If local workers want to get cocktails at happy hour after work, they have limited options in Westwood Village.
The Westwood Neighborhood Council, which advises the city on alcohol permit applications, imposes conditions on businesses’ alcohol sales because state guidelines restrict the number of businesses that can sell alcohol in the district.
Some say the rules, which often include banning hard liquor and happy hours, impede the growth of Westwood businesses.
Angus Beverly, the council’s student director, said he thinks fewer alcohol restrictions may generate economic growth in the Village, citing Culver City as an example of an area with many liquor licenses and thriving business.
“I am a firm believer that there are repercussions to regulating business,” Beverly said. “We have to be careful about creating a reputation for being nitpicky, because that will affect future business in the Village.”
Some council members said they are reluctant to support alcohol permits because the Village has an overconcentration of permits already.
“We are very hesitant to give full liquor to anyone we think should not be serving alcohol,” said Sandy Brown, the council’s vice president. “It’s a big responsibility. You need to show that you know how to manage what you are asking for.”
Business owners must apply for a California state liquor license and a city of Los Angeles conditional use permit through the Department of Alcoholic Beverage Control.
The council’s Land Use and Planning Committee evaluates the application, researches the establishment and presents its recommendation to the council to either oppose or support the request. Finally, the council votes as a whole and presents its recommendation to Los Angeles City Council Member Paul Koretz’s office, which makes the final decision about the permit.
“Although the council is strictly advisory, it carries a lot of weight,” Beverly said. “Nine times out of ten, the city follows our recommendation.”

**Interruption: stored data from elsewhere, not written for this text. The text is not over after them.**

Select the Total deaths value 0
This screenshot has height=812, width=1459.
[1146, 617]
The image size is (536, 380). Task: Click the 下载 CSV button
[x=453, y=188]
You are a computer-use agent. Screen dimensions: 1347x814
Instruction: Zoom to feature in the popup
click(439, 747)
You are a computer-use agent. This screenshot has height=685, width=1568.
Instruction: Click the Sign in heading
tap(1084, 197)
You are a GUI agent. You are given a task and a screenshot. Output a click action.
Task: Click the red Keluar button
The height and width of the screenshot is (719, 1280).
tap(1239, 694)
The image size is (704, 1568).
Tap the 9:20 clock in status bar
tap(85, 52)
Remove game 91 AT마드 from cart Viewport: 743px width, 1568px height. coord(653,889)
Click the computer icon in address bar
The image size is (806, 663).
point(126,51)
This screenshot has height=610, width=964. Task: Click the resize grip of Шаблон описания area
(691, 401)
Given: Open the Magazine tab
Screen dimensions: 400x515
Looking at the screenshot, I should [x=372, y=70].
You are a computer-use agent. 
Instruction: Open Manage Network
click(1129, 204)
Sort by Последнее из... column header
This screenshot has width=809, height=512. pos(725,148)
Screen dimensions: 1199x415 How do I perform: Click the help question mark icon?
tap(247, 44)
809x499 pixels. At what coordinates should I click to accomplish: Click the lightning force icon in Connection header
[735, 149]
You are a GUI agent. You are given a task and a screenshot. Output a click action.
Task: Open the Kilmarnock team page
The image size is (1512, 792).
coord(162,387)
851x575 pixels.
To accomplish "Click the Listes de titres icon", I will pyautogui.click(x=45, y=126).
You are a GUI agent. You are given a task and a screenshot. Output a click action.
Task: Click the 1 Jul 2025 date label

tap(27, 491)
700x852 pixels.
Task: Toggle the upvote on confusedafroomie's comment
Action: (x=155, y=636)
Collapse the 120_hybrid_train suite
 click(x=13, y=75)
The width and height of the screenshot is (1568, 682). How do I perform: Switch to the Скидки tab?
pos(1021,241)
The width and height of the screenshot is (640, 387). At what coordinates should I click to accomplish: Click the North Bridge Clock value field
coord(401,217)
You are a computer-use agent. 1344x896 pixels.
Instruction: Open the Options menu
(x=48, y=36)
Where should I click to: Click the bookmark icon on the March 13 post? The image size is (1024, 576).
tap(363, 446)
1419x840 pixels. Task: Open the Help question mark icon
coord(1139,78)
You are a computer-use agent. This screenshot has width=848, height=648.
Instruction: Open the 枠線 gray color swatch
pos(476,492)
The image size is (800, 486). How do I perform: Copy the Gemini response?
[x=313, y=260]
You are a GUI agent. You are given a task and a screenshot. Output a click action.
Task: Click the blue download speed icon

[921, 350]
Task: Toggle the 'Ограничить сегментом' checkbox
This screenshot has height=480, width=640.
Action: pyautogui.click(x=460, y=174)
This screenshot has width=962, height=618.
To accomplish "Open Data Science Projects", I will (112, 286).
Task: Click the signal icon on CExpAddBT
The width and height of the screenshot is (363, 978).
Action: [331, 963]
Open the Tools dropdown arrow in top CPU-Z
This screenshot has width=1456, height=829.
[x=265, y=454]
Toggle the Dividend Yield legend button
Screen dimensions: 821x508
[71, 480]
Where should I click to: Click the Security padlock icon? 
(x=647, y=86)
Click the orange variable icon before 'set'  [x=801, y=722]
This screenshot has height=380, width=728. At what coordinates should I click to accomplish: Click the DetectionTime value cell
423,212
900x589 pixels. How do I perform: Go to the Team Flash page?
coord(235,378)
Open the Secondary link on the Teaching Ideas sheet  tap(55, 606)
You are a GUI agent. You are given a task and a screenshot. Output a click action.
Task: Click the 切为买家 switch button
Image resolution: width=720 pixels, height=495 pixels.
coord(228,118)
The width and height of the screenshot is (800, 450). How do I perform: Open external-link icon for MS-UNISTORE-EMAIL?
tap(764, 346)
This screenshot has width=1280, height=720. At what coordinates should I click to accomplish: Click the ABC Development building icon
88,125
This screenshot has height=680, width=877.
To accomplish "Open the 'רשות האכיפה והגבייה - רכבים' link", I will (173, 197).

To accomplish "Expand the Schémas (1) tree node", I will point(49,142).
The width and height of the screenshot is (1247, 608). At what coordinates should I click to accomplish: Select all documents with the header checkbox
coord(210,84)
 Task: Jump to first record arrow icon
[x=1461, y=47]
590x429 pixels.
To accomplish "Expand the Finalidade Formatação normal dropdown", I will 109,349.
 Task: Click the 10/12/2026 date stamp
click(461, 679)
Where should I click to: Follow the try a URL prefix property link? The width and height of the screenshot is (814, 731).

Brown said the LUPC does not have a list of criteria businesses must fulfill to receive a permit. The committee visits the restaurant and considers its business plan, menu, location, size of the space, hours of operation and history of the establishment and owner.
SpireWorks, a doner kebab restaurant on Broxton Avenue, received its beer and wine permit last year despite the LUPC’s recommendation to oppose it. LUPC chair Connie Boukidis moved to oppose SpireWorks’ application in its July meeting, but the council voted to defeat the motion. Boukidis could not be reached for comment as to why she opposed the motion.
Amir Rahimi, owner of D1 Café, a Mediterranean-Italian fusion restaurant that will open in March, applied for a full liquor license in October and is waiting for the city’s response. The neighborhood council originally supported the restaurant’s full alcohol permit application in November, but reversed its decision at its December meeting.
“He has never had a liquor license before, and he did not understand English,” Brown said. “We were concerned about that because it is his first experience selling alcohol.”
Council members believed he did not understand the responsibilities of selling alcohol close to a primary school, she said.
“I find it unfortunate and distasteful that a business owner’s language barrier is deemed reflective of his intelligence, ability to process information or ability to run a business,” she said.
Shojapour added the restaurant’s employees, who include a fully licensed bartender, will all be English-speaking, as is Rahimi’s wife and business partner.
The council recommended that Rahimi amend his application to a beer and wine permit only. However, since the hearing with the zoning administrator had already taken place, Shojapour said he would have to withdraw his existing application and reapply for a beer and wine permit, incurring up to $25,000 in fees. Rahimi decided to pursue his existing application for a full liquor license and is waiting for the city council’s final decision.
Miguel Anaya, owner of Pinches Tacos, a Mexican restaurant on Glendon Avenue, applied for a beer and wine permit two months ago and is waiting for the ABC’s verdict.
Anaya said many customers from the area have warned him that acquiring a permit is a difficult process in the Village.
“I think it is an unfair process because we are not trying to do anything illegal,” he said. “We are just trying to run a business, and there are much more important things to focus on.”
Another notable alcohol permit debate was CityTarget’s 2012 request for a license to sell liquor for off-site consumption. Brown said the council opposed the supermarket’s license request because Rite Aid, Ralph’s and Trader Joe’s already sold alcohol in nearby locations.
Target responded by asserting its business model involved offering customers the convenience of having everything in one place, said Andrew Thomas, executive director of the Westwood Village Improvement Association. He added the battle likely cost Target a million dollars. After a yearlong conflict with the neighborhood council, the city council unanimously approved CityTarget’s liquor license in August 2013.
Thomas said he thinks other districts in Los Angeles do not make it difficult for businesses to receive alcohol permits.
“There is a feeling that is perpetuated that alcohol is a problem,” Thomas said. “But I think it’s fiction that serving alcohol at these restaurants is going to lead to debauchery in Westwood.”